A agência Lusa teve acesso à carta que contém o pedido de demissão destes chefes de equipa do Centro Hospitalar de Lisboa Central. No documento, os profissionais apontam para a consecutiva degradação da assistência médica prestada no serviço de urgência do Hospital São José, considerando que se chegou a uma "situação de emergência" que impõe "um plano de catástrofe".

A administração do CHLC, que integra o São José, já veio reconhecer "o essencial das queixas" e dos problemas levantados pelos chefes de equipa que apresentaram a sua demissão, garantindo que está a tentar encontrar soluções.

Os profissionais indicam que a assistência médica prestada na urgência polivalente do Centro Hospitalar "tem vindo a sofrer, ao longo dos últimos anos, uma degradação progressiva constatada por todos os profissionais" que lá trabalham.

Para o bastonário dos Médicos, a situação no São José "espelha o que está a acontecer no país todo", com profissionais a trabalhar no limite, estimando que ocorram mais demissões noutros hospitais.

O bastonário está preocupado nomeadamente com os relatos de internos (médicos em formação) a fazer urgência sozinhos, sem apoio direto de médicos especialistas.

Também o presidente do Conselho Regional do Sul da Ordem dos Médicos, Alexandre Valentim Lourenço, manifesta "grande preocupação" com o que está a acontecer no Centro Hospitalar de Lisboa Central.

O responsável lembra que o hospital de S. José é uma unidade "final de referência", que recebe doentes de vários pontos do país e de outras unidades.

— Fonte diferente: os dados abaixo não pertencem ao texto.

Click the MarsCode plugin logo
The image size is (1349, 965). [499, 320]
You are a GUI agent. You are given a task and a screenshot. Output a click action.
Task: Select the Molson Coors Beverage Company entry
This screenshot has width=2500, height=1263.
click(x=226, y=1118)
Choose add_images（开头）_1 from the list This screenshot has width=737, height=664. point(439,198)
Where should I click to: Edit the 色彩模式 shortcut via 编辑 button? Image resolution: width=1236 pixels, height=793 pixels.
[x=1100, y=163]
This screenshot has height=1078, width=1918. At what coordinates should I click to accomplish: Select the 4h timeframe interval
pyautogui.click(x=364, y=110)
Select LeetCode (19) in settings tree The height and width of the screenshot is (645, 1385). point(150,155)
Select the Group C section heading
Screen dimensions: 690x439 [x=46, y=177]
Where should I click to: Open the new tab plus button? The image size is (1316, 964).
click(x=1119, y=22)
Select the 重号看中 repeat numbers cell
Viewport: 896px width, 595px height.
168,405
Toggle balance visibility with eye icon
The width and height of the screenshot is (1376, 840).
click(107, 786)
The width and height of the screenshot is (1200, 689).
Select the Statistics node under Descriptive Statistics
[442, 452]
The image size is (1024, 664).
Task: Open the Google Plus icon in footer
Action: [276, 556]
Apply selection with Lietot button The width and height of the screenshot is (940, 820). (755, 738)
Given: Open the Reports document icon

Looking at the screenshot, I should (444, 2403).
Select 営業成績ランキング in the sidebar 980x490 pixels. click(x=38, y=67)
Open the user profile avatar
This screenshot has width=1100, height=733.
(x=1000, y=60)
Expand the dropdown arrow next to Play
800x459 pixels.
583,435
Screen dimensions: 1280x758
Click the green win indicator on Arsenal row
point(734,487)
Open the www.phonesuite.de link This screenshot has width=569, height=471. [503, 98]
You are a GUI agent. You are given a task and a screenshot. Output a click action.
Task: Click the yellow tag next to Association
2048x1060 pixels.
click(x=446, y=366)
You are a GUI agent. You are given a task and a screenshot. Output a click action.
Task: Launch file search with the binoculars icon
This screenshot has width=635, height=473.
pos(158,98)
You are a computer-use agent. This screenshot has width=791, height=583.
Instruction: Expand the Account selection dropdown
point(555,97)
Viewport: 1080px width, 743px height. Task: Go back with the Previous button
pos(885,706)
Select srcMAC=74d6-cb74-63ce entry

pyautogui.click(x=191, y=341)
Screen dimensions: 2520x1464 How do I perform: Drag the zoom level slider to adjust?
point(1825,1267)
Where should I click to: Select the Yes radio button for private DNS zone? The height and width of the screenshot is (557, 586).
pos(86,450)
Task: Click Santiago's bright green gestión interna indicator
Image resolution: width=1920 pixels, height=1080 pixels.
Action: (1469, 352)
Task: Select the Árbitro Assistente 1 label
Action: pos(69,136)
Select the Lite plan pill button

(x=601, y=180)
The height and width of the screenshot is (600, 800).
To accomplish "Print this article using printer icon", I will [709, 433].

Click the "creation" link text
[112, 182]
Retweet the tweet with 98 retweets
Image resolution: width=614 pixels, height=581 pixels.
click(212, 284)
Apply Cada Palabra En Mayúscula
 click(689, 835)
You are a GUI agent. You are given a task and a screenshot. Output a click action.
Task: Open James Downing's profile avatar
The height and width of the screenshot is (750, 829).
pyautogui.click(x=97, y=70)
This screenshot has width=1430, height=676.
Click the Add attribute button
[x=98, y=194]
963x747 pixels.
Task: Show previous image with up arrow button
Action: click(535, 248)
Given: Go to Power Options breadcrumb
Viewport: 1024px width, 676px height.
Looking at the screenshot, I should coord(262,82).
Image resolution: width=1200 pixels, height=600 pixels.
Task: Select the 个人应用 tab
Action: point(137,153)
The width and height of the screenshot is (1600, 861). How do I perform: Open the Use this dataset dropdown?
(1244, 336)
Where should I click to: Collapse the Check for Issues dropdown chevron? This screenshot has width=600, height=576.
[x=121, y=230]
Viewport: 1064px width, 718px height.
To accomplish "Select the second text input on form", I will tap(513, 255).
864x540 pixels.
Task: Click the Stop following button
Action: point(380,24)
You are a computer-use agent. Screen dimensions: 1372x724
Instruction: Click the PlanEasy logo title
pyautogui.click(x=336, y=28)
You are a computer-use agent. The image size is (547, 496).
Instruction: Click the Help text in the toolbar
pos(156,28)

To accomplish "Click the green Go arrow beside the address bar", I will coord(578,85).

"Quando os problemas que afetam os vários hospitais atingem a proporção e se repercutem no São José desta forma, a nossa preocupação é muito grande", sublinha Alexandre Valentim Lourenço.

O secretário-geral do Sindicato Independente dos Médicos lamentou, por seu lado, que a administração do CHLC teime em "agradar à tutela em vez de resolver problemas".

Em declarações à agência Lusa, Roque da Cunha, lastimou que a administração não resolva os problemas identificados pelos profissionais de saúde.